SUPPLY AND DEMAND: Robert Martin of Century 21 CrossRoads shows off a Cumberland house. He says demand has increased, but bidding wars are uncommon.
PBN PHOTO/BRIAN MCDONALD
By Patrick Anderson PBN Staff Writer
House hunters diving into the spring real estate market may encounter something unseen since the giddy days of the subprime bubble: a bidding war.
Fueled by pent-up demand and a suddenly tight supply of houses, what has been an unqualified buyer’s market for the past four years is tilting, at least in some circumstances, back toward the seller.
And it’s not just in Boston and New York.
Even Rhode Island and southeastern Massachusetts real estate agents are touting a surge in multiple-offer scenarios despite inhospitable weather for the first three months of 2013.
“I have lost out on three multiple-bid situations with my clients and am now working with them knocking on doors to see if people want to sell their houses, because we can’t find anything on the market,” said Arthur Chapman, broker with William Raveis Rhode Island in Newport. “I did an open house that was on the market in the low $300,000s and we had 25 parties through the door. I haven’t seen that number of people at an open house in years.”

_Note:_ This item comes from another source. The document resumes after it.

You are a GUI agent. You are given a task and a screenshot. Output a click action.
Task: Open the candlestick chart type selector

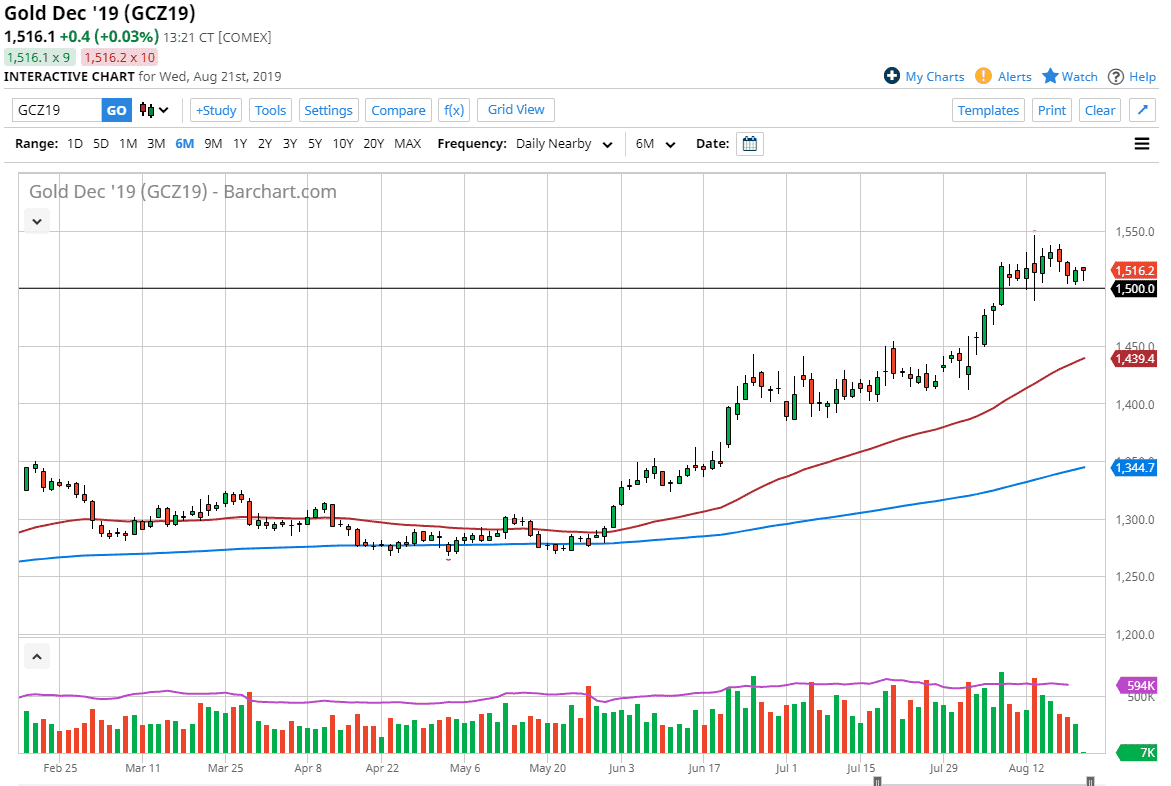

Considering how far the real estate market fell after the crash, and then double dipped in 2010, any hint of a turnaround is welcome relief for homeowners trapped under large mortgages.
Across the country, home prices have climbed steeply in recent months – the Case-Schiller 20-city composite index rose 8.9 percent in January – pulling many who owed more than their houses were worth above water, while raising concerns about a new real estate bubble.
Of course, Rhode Island and the Providence metropolitan area have been one of the last places to feel the rebound – the state ended 16 months of year-over-year price declines in October (as measured by Multiple Listing Service) and Providence-Fall River-New Bedford median prices in January only increased 0.6 percent, according to Corelogic.
But there’s a growing consensus that even this market is headed in the right direction.
The Rhode Island Association of Realtors last month reported Ocean State single-family sales rose year over year for the 20th consecutive month in February and the median price climbed 11 percent. (February 2012 had the lowest Rhode Island median single-family sale price, $170,000, since the recession.)
What’s puzzling about the local recovery is that the increase in demand hasn’t prompted more homeowners to test the waters and put their homes on the market.